History
The area was settled primarily during the late 19th and early 20th centuries by people arriving on the first railroad through the uninhabited Adirondack wilderness. Early trappers and hunters of the Adirondacks became guides there, eventually establishing permanent camps and hotels. Businessmen, in the style of the Great Camps of the Vanderbilts and Morgans, built private summer homes and brought their families. Some of these lodges still exist and the Big Moose Lake area is historically significant for its unique architecture utilizing vertical half-log construction in lodges and cabins.

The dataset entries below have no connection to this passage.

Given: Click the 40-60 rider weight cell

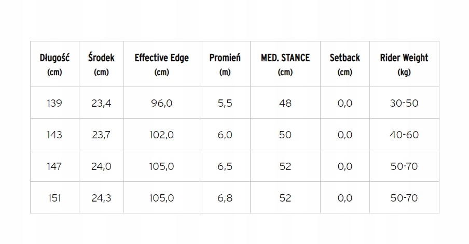Looking at the screenshot, I should (x=404, y=135).
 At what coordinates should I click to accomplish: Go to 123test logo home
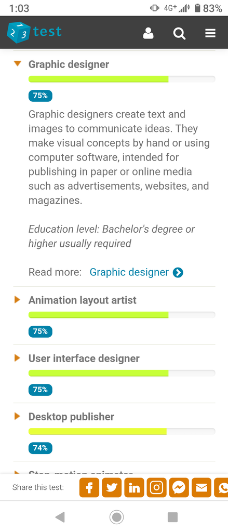[34, 33]
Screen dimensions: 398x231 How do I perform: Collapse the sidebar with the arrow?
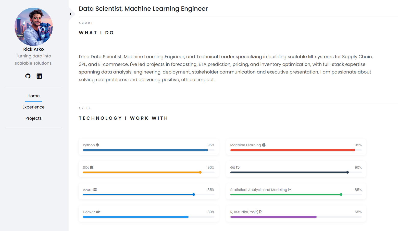click(70, 14)
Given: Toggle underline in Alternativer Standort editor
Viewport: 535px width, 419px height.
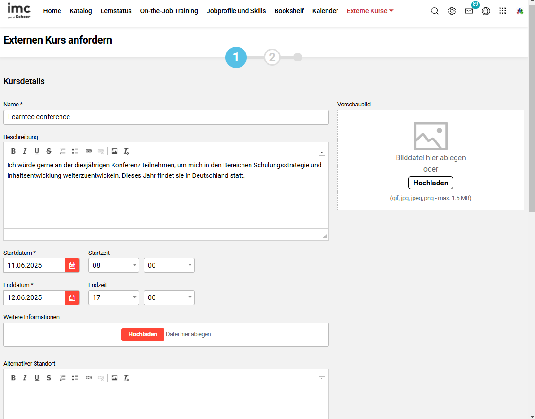Looking at the screenshot, I should click(37, 378).
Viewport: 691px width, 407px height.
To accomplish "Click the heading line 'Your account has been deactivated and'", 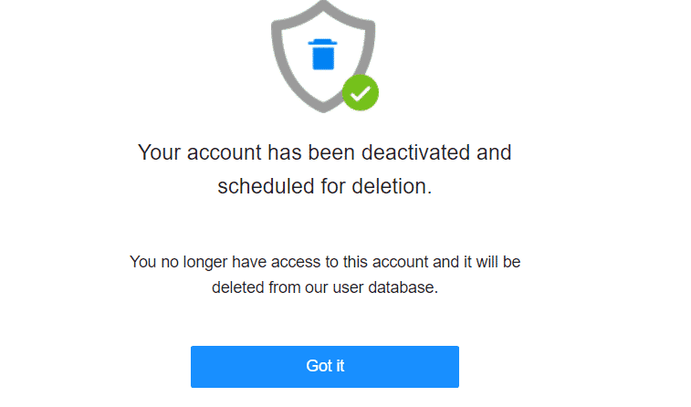I will click(324, 152).
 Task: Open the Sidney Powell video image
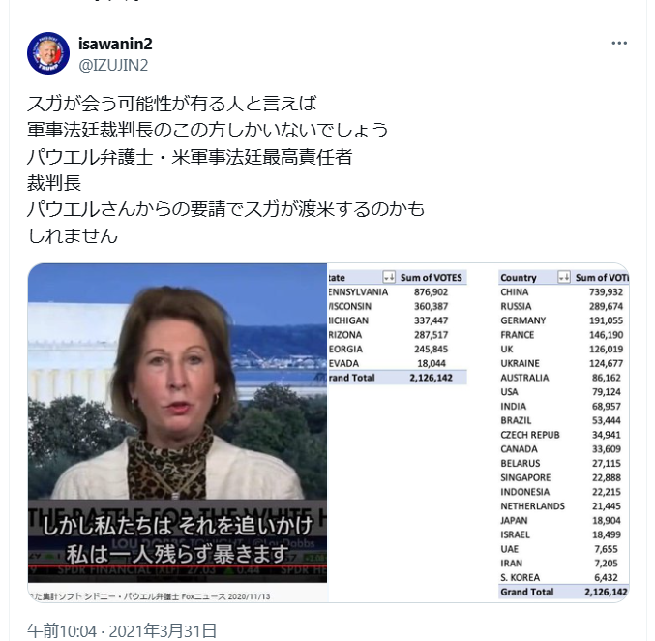pos(177,423)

Big Moose Lake was the setting of An American Tragedy, a novel by Theodore Dreiser. It is based on the true story of Chester Gillette, who was convicted and executed for the drowning of Grace Brown in the South Bay of Big Moose Lake in the first part of the 20th century. (The name Dreiser gave the lake where the murder took place was Big Bittern Lake, although he did visit Big Moose Lake and used it as a model for his fictional version.) The Academy Award winning film, A Place in the Sun, starring Elizabeth Taylor, Shelley Winters and Montgomery Clift, is based on the book. The murder of Grace Brown continues to gain notoriety as claims of ghost sightings around the lake occur. In 1996, the television series Unsolved Mysteries aired an episode reenacting the tragedy, focusing on two such sighting incidents. On July 11, 2006 a wreath-laying ceremony took place on South Bay in observance of the centennial of Brown's death. A small flotilla of watercraft participated.
A historical novel by Jennifer Donnelly, A Northern Light (2003), also builds its plot around the murder, but is told from the perspective of a young girl working at the Glenmore (a lodge) on the Lake.